Land owner Chris King upset neighbours in Bridge Terrace after it was claimed site clearance work damaged a 150-year-old bridge and a gas pipe, as well as causing a power cut. Residents also objected to his original plan, – rejected by Babergh’s planning committee in April – using the track under the bridge for access to the house.

But as the Suffolk Free Press went to print yesterday, the planning committee decided on an amended plan for the one-and-a-half storey house with only one vote against.

The new plans show the number of parking spaces doubled to four in an area accessed only from Queen’s Close and one of the planning conditions officers suggested was a barrier to prevent access to East Street.

Other conditions include approval of facing materials and landscaping, plus a structural survey on a footpath along one boundary which neighbours and council officers fear was weakened by clearance work.

The report to the committee added: “Officers would advise members that damage to the bridge allegedly carried out by the applicant is a civil matter and cannot be dealt with through the planning system.”

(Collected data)
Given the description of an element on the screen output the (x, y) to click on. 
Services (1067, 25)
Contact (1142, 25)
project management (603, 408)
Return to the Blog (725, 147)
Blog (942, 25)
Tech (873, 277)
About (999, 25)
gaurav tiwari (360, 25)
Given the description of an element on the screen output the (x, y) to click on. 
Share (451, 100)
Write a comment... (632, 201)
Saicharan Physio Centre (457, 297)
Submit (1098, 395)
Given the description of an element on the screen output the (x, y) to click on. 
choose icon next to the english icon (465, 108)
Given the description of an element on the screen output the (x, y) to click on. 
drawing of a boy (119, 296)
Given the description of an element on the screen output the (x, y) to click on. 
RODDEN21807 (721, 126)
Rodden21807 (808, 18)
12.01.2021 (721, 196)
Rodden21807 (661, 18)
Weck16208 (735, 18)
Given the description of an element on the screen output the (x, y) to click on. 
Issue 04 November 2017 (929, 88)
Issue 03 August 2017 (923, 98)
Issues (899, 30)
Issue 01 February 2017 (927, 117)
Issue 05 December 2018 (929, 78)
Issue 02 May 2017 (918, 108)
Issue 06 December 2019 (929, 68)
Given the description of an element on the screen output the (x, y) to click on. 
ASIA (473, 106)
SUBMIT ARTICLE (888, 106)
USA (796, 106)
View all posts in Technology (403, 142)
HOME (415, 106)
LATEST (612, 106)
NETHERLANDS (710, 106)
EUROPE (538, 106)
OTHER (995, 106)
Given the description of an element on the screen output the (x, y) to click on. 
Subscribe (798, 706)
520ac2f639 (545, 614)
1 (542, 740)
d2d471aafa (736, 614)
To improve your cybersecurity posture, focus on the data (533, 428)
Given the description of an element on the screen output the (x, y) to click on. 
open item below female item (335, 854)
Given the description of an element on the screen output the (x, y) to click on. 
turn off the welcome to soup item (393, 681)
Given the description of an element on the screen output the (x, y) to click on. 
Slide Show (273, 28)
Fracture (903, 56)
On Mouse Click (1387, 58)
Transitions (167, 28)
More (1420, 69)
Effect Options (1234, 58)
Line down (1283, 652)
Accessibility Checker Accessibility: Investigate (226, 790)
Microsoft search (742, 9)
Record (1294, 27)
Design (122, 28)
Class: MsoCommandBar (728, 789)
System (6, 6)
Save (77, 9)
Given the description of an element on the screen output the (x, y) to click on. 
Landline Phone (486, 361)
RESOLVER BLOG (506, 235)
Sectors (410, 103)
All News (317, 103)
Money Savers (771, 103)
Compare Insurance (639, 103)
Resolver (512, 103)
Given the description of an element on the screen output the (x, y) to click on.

** WHAT YOU NEED TO DO **
A. Reproduce the passage in the news report on the Bridge Terrace house from "The new plans" to "to East Street.".
B. In the news report on the Bridge Terrace house, how many parking spaces do the new plans show?
C. Continue the news report on the Bridge Terrace house from its final sentence.

** EXPECTED OUTPUTS **
A.
The new plans show the number of parking spaces doubled to four in an area accessed only from Queen’s Close and one of the planning conditions officers suggested was a barrier to prevent access to East Street.

B. Four, double the original number.

C.
It also mentions concerns about ground excavation near the footings of 1 Bridge Terrace and requests to the applicants to restore ground levels there.

But the report adds: “Any impacts on the structural integrity of the building at 1 Bridge Terrace arising from the works carried out on the application site would fall to be assessed under the Building Regulations and are not a matter for consideration as part of the planning application assessment.”

Residents were worried about pollution being caused by the house’s chimney being lower than surrounding roofs, but officers say the plans and site levels show it would be level with Bridge Terrace’s roof ridge.